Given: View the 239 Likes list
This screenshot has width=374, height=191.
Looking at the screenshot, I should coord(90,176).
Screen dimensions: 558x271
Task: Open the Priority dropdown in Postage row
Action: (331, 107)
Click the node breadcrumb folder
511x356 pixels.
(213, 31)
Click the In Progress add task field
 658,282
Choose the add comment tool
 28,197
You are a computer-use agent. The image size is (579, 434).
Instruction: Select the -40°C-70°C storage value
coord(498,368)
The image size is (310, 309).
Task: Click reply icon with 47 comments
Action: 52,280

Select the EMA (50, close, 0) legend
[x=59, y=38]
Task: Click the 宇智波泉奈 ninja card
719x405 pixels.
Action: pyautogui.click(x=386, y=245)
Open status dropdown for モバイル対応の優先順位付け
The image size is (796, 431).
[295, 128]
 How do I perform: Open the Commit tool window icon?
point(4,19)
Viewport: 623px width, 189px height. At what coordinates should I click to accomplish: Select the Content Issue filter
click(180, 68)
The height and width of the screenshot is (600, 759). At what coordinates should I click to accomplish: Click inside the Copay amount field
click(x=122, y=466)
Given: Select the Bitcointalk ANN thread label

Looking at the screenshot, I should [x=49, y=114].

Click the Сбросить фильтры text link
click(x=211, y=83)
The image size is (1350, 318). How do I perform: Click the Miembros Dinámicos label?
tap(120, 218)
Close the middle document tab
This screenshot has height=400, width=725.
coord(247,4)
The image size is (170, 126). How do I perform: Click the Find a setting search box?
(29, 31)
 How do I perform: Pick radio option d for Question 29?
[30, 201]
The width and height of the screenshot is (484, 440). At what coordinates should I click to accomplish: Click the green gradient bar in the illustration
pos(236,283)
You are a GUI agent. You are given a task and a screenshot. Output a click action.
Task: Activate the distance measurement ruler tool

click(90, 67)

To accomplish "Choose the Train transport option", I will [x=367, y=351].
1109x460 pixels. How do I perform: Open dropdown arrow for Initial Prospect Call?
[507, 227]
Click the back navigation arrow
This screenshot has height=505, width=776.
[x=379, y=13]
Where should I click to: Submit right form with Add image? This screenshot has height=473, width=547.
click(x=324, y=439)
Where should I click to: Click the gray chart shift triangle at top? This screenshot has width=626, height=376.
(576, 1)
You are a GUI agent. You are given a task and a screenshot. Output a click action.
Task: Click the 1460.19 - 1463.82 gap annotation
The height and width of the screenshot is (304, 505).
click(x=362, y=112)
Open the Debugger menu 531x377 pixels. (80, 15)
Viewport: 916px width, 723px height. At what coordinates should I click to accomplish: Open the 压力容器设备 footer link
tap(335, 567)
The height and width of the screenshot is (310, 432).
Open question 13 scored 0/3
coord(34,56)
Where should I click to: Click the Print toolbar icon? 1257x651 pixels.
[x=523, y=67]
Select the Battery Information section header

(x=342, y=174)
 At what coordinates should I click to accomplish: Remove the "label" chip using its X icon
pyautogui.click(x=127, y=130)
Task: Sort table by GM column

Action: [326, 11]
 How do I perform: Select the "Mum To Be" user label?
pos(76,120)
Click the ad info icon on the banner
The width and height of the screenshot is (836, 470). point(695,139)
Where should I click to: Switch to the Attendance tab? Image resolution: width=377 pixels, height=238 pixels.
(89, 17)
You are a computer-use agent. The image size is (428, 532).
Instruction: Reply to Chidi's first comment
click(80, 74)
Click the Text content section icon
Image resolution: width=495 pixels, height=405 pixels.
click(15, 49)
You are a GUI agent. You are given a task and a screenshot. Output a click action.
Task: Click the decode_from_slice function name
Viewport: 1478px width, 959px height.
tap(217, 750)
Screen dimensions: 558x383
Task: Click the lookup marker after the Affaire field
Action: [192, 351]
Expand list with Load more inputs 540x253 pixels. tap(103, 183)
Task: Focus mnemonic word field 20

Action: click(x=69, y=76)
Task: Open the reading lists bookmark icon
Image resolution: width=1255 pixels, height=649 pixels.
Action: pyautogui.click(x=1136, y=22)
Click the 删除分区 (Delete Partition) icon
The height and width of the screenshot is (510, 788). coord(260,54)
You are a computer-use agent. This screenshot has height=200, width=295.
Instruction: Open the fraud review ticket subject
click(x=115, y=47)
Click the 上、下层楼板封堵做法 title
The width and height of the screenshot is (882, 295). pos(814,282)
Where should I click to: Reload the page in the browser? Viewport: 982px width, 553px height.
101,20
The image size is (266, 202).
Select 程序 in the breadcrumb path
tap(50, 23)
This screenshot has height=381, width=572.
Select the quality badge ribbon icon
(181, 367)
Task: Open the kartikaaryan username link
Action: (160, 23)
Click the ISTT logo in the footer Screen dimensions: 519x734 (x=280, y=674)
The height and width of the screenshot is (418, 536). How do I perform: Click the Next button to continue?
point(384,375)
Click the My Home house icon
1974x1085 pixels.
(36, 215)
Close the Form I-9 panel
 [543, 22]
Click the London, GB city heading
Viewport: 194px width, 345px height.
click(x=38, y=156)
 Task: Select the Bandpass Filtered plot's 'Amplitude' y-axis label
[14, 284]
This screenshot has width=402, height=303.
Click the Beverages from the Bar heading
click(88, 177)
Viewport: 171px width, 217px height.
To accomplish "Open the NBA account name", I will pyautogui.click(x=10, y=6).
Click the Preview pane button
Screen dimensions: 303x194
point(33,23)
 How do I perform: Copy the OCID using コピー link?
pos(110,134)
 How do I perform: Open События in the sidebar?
----------
Would you filter the records and copy each line that contains the word "computer"?

● EXPECTED ANSWER
You are a computer-use agent. The image size is (579, 434).
You are a computer-use agent. The image size is (428, 532).
You are a computer-use agent. This screenshot has height=200, width=295.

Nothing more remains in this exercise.